RECORD SET
• • • •
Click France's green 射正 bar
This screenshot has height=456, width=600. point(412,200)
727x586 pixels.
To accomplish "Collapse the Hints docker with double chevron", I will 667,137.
• • • •
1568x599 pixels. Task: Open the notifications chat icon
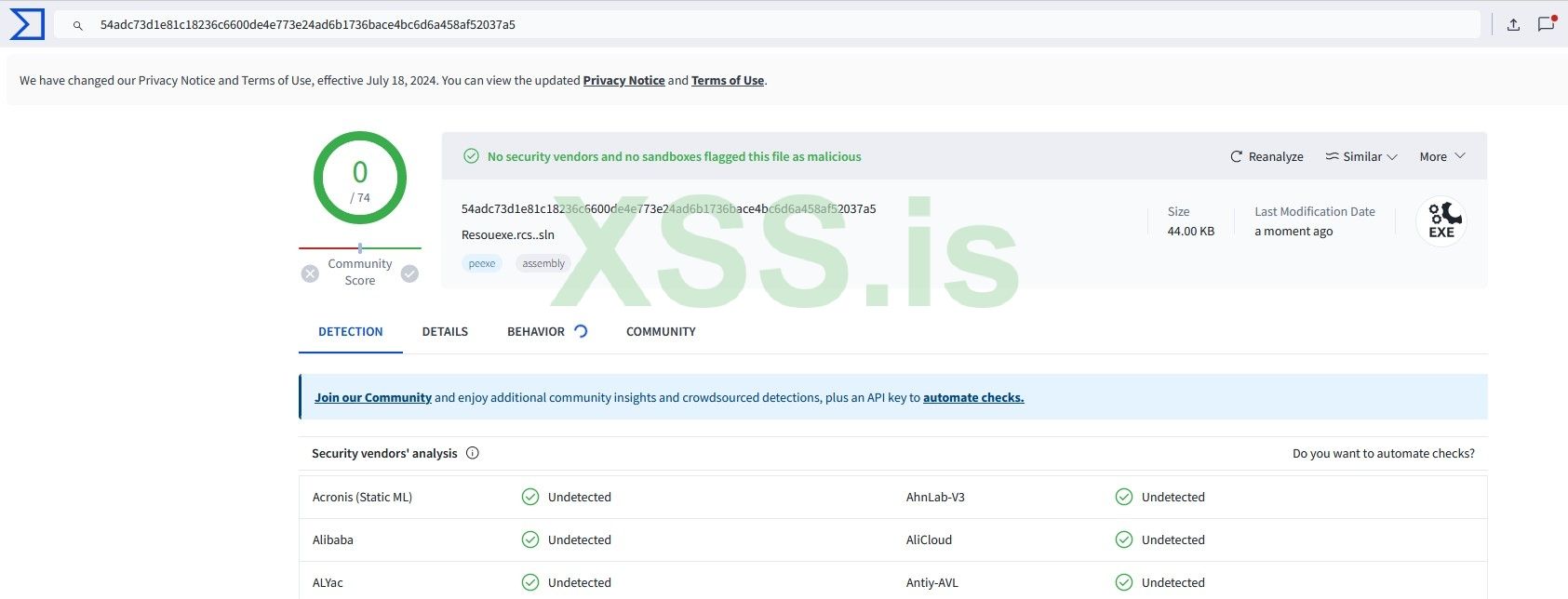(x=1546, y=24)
• • • •
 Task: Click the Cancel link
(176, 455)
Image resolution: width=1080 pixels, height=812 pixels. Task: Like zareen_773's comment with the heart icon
• • • •
When a line in the records above holds "with", that line is to be reported.

ANSWER SPACE
To accomplish "Collapse the Hints docker with double chevron", I will 667,137.
Image resolution: width=1080 pixels, height=812 pixels. Task: Like zareen_773's comment with the heart icon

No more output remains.